Dale Klein, Professor at the University of Texas

Klein made his remarks Sunday morning at the American Association for the Advancement of Science’s (AAAS) annual meeting, in Washington, D.C. reminding us that 95 percent of the energy value in a bundle of used nuclear fuel rods remains available to be re-used.  That’s 19 times the energy already used over the past 50 years from nuclear power stations.  Those power stations have provided about 20% of the electrical power used in the U.S over about 30 years.

It’s a huge resource. This writer hasn’t seen the math on the size of an equivalent pile of coal for the unused nuclear fuel, but it would a massive mountain, and an even more impressive balloon of CO2 when burned.

Klein serves as an associate director at UT Austin’s Energy Institute where the research is under way for treatment of spent fuel from nuclear reactors to extract the energy contained in the fuel, and to reduce the toxicity and heat load by two orders of magnitude.

In an understatement Klein points out,  “The once-through nuclear fuel cycle, which is our practice in the U.S., is an enormous waste of potential energy.”

Keep in mind; the U.S. was the gold standard in nuclear power for energy production, a lead that’s slipped away taking research jobs, construction jobs, operating jobs, maintenance jobs, and dirt-cheap electric rates.  You’re paying lots more every month as the spent fuel resource malingers in pools of water.

Meanwhile Klein points out other countries, including France, Japan, the United Kingdom, Russia, India, and China have dedicated significant resources toward their reprocessing programs, producing all those jobs economic benefits and export opportunities.  This writer hasn’t seen any numbers on the economic growth lost for entertaining nuclear fears.  It’s surely in the hundreds of billions of dollar, and growing.  The country list above also shows how difficult it’s going to be to even get a small market piece in the future.

The pumping of hysteria, political correctness, into an ill informed American population has cost the economy dearly now and everyone will pay dearly into the future.  Those who are old enough to remember the Three Mile Island episode, which did not blow up, meltdown, explode, or release a cloud of radiation will remember the intense “news coverage” that kept the nation and much of the world on the edge of its seat for days.

While the Three Mile Island episode stands as a nuclear event, it’s really the foremost example of news misleading the public, followed with amplification by pundits, politicians and special interests leading to a misinformed public.  We’re paying for it with every utility bill to this day – and will for years to come.

The other major issue critics cite would be the potential for nuclear weapons proliferation as the biggest reason to oppose recycling.  Klein points out such concerns are largely unfounded, “While it is true that the plutonium in recycled nuclear fuel is fissionable, no country in the world has ever made a nuclear weapon out of low-grade plutonium from recycled high burn-up nuclear fuel.

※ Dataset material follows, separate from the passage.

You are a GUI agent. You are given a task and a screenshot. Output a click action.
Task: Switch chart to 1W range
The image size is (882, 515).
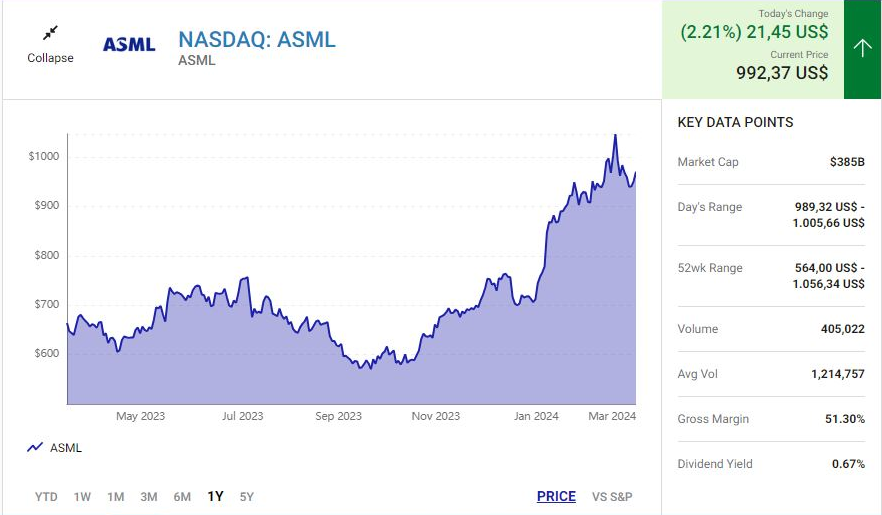coord(82,497)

It just doesn’t work for a strategic or a tactical nuclear weapon.”

The fact is the reverse, as Klein states reprocessing not only recovers significant energy value from spent fuel, it substantially reduces the volume and radiotoxicity of high-level nuclear waste.  Its actually a simple thing – the energy of radioactivity can be turned into power – the more the fuel is used, the less dangerous it becomes.

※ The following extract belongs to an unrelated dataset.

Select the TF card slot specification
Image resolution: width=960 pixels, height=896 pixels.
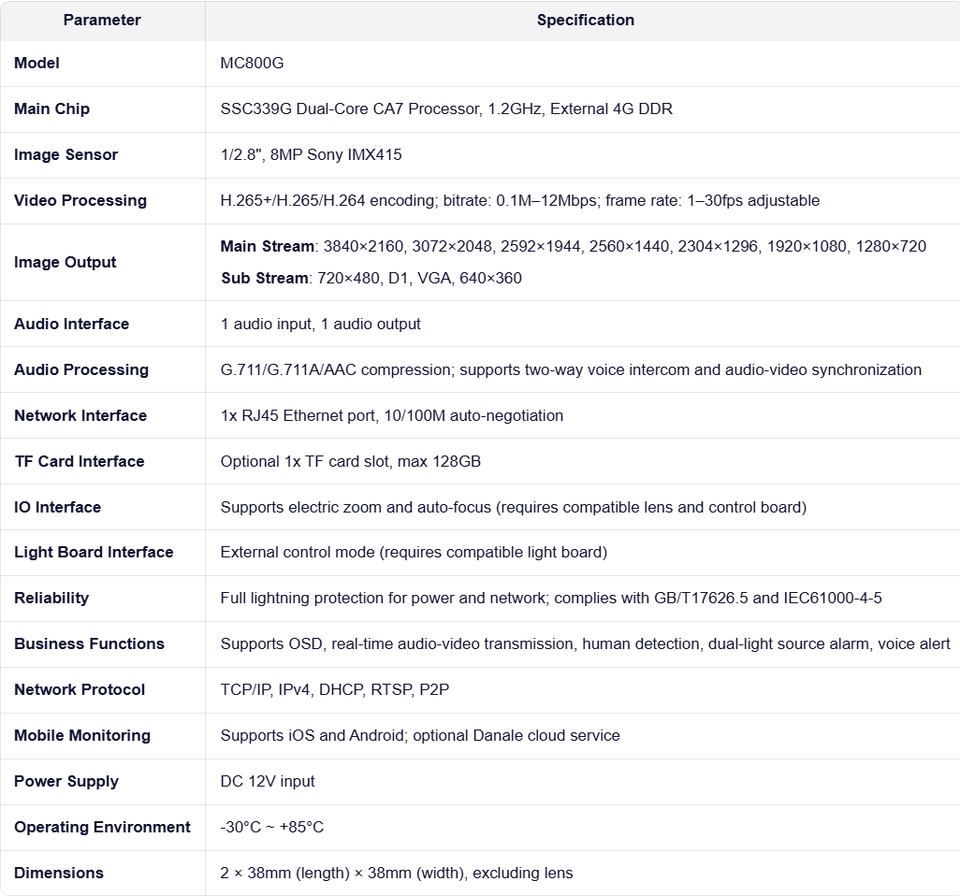click(x=351, y=462)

This writer keeps looking for a credible value, which can be lost as well as gained from nuclear fuel.  Its going to a gigantic number in economic activity, reduced risk and expense in handling the used fuel already on hand, and should guarantee that more electrification take over from fuels.

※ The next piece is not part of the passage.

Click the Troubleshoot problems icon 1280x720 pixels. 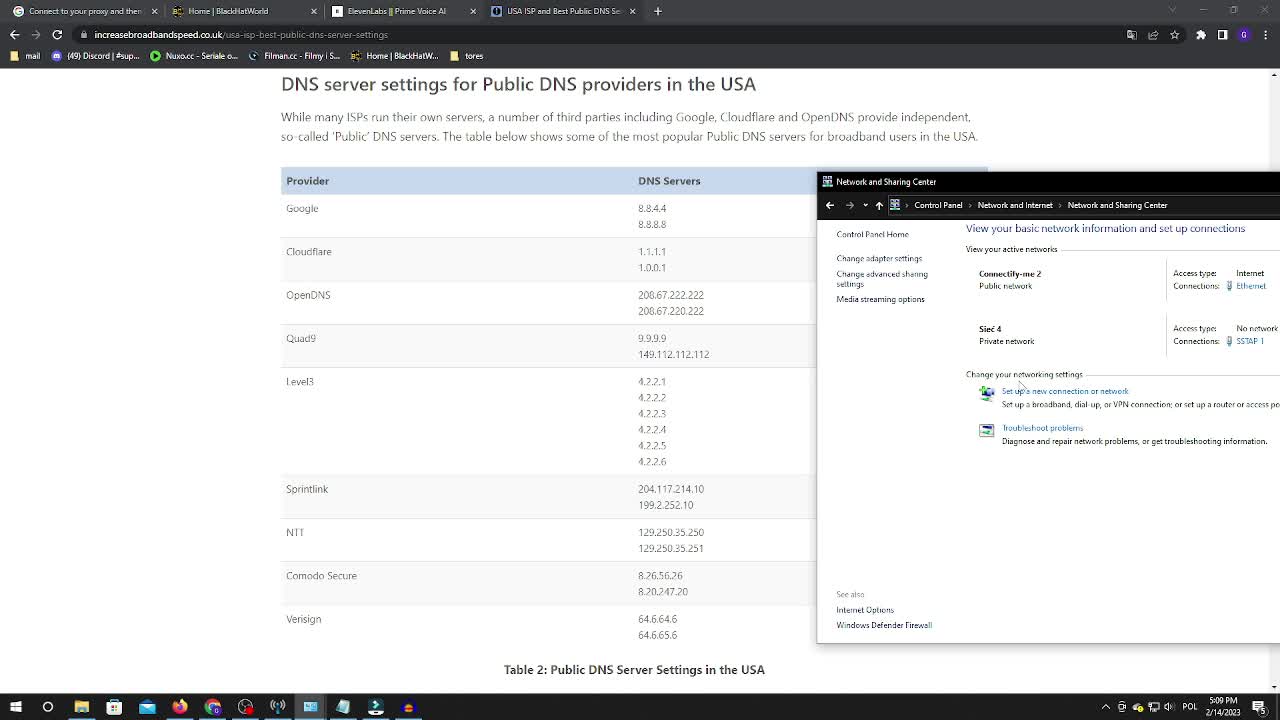(987, 430)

Brian Wang points out that there should be a near complete change in the U.S. in regulatory outlook such that certification would not be done at the NRC.  The NRC has not ever approved a new reactor in 36 years.  Its unnerving to have such a bureaucracy in charge of such a huge national resource with nearly two generations of positive inactivity and a history replete with negative activity.

Sometimes the thought becomes, “It’s a wonder the lights come on at all.”

Keep an eye out for those economic numbers that are needed for the case to get on with using the nuclear resources at hand.  When you see them, post a comment or send an email, the numbers will get posted here.


Comments

5 Comments so far

  1. Musson on February 23, 2011 11:30 AM

    This would help alleviate the coming shortage of Uranium brought about by all the new reactors coming on line in other countries.

    We have to do something with it. Why not recycle it?